The banking market in Morocco has recorded a new increase in the average liquidity deficit, reaching approximately 140.1 billion dirhams during the period from October 2 to October 8, 2025, marking a rise of 4.44 percent compared to the previous week, according to a report from the research center “BMCE Capital Global Research.”
The center explained in its weekly note on monetary market developments, “Fixed Income Weekly,” that this increase was accompanied by a noticeable rise in advances from Bank Al-Maghrib for seven days, which increased by 11.7 billion dirhams to reach 66.6 billion dirhams.

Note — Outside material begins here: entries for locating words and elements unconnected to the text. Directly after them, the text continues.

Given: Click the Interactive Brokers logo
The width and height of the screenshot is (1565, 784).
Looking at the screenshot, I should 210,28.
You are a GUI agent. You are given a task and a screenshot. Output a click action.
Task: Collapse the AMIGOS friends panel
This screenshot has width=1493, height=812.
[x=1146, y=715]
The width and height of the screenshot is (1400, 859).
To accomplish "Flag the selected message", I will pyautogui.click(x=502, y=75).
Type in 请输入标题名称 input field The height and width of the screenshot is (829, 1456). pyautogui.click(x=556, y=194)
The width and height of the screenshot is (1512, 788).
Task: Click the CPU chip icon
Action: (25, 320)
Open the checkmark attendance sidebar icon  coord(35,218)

Conversely, treasury investments experienced heightened activity, with the maximum daily balance reaching 18.4 billion dirhams, compared to 15.4 billion dirhams in the previous week, reflecting the continued dynamics of financial movements between the banking and public sectors.
Regarding benchmark indicators, the average weighted interest rate in the banking market stabilized at 2.25 percent, while the “Monia” index, which measures the daily interest rate for transactions secured by treasury bonds, declined to 2.173 percent.
Looking ahead, the research center anticipates that Bank Al-Maghrib will tend toward reducing its interventions in the monetary market in the coming weeks, with the possibility of weekly advances decreasing to around 56 billion dirhams, amid a relative stability in liquidity and a gradual move towards market equilibrium.